Reproduce the entries below verbatim, from the line with "View the Simple Response info tooltip" to the line with "point(22,261)", both included.
————
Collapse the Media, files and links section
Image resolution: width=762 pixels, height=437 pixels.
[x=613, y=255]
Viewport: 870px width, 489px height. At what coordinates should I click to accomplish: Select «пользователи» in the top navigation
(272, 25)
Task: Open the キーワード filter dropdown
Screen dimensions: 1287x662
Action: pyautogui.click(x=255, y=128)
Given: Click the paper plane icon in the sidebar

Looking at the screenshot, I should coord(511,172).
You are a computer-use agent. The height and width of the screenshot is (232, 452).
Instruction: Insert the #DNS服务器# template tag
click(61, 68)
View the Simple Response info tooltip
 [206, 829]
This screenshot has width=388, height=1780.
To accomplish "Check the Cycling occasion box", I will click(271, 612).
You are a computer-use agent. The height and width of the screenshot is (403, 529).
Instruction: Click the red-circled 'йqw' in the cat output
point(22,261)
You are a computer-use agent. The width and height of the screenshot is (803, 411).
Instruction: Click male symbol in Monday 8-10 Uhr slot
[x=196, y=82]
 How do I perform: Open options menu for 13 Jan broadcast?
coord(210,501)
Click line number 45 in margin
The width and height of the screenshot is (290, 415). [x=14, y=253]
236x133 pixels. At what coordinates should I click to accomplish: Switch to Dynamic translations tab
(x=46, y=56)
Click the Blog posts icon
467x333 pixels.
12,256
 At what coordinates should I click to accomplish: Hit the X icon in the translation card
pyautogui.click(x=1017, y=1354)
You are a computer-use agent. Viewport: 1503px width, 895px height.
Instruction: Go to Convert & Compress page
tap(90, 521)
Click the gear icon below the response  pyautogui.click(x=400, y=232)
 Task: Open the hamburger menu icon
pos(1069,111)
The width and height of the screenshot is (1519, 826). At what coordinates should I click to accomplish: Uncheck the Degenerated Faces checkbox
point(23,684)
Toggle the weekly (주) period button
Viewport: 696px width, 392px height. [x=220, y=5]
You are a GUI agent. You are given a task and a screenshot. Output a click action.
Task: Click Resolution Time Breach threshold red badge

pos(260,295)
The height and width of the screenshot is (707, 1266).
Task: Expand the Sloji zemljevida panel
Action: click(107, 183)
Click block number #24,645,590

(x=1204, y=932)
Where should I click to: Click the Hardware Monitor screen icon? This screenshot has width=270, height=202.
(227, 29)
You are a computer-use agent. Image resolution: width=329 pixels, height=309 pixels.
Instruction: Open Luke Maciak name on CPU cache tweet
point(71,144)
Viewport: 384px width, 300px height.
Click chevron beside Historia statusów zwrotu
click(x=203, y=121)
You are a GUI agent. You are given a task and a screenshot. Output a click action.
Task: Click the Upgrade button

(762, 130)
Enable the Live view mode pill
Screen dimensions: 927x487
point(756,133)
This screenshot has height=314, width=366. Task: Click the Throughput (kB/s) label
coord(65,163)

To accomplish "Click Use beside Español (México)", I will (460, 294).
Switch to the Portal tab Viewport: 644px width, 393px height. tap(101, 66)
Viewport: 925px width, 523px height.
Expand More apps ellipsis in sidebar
————
Exercise solution —
View the Simple Response info tooltip
 [206, 829]
This screenshot has width=388, height=1780.
To accomplish "Check the Cycling occasion box", I will click(271, 612).
You are a computer-use agent. The height and width of the screenshot is (403, 529).
Instruction: Click the red-circled 'йqw' in the cat output
point(22,261)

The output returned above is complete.